The subtitle of Stuart Braun’s article asks

Governments in Asia are planning 600 new coal plants that could lose investors $150 billion and derail efforts to limit temperature rise in line with climate targets, according to a new report. But why?

But why not?

In the end, taxpayers will have to bear much of the cost of the money-losing new plants, according to the report. Of the $150 billion that Carbon Tracker estimates says could be lost, consumers and taxpayers will foot the bill in countries where coal power is subsidized and propped up with public money. 
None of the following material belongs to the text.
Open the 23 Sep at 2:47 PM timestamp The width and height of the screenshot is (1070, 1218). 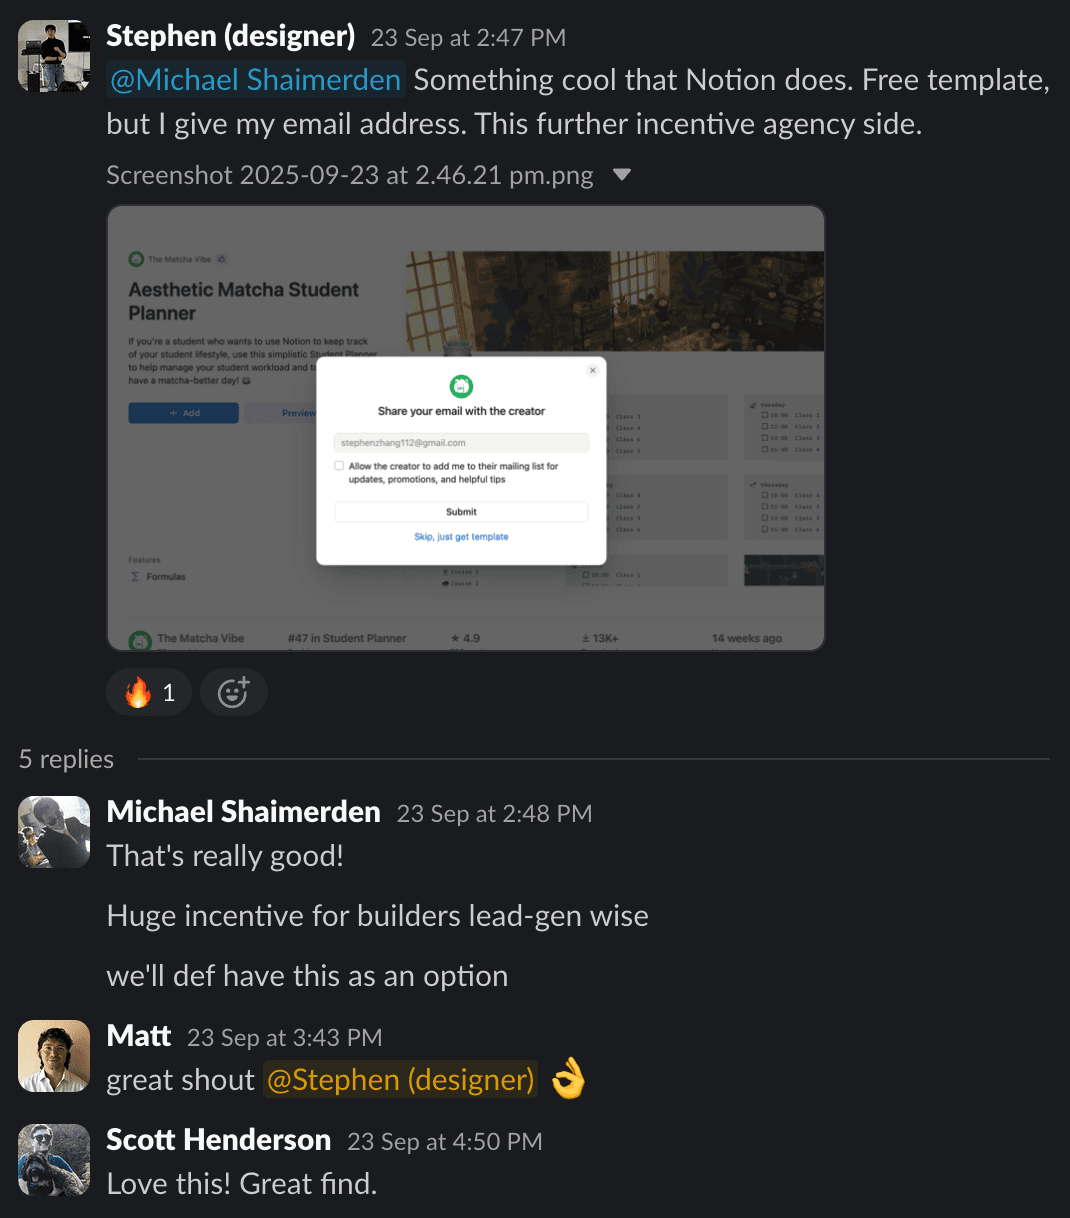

The selective advantage to seeing what’s over the next hill

In “Ten years of ancient genome analysis has taught scientists ‘what it means to be human’ ” about the peopling of the Americas, evolutionary biologist Professor Eske Willerslev says

We were taught in school that people would stay put until the population grew to a level where the resources were exhausted. But we found people were spreading around the world just to explore, to discover, to have adventures.

The last 10 years have shown us a lot about our history and what it means to be human. We won’t ever see that depth of human experience on this planet again – people entered new areas with absolutely no idea of what was in front of them. It tells us a lot about human adaptability and how humans behave.

and archaeologist Professor David Meltzer says

A lot of what has been discovered about the peopling of the Americas could not have been predicted. We have seen how rapidly people were moving around the world when they have a continent to themselves, there was nothing to hold them back. There was a selective advantage to seeing what was over the next hill.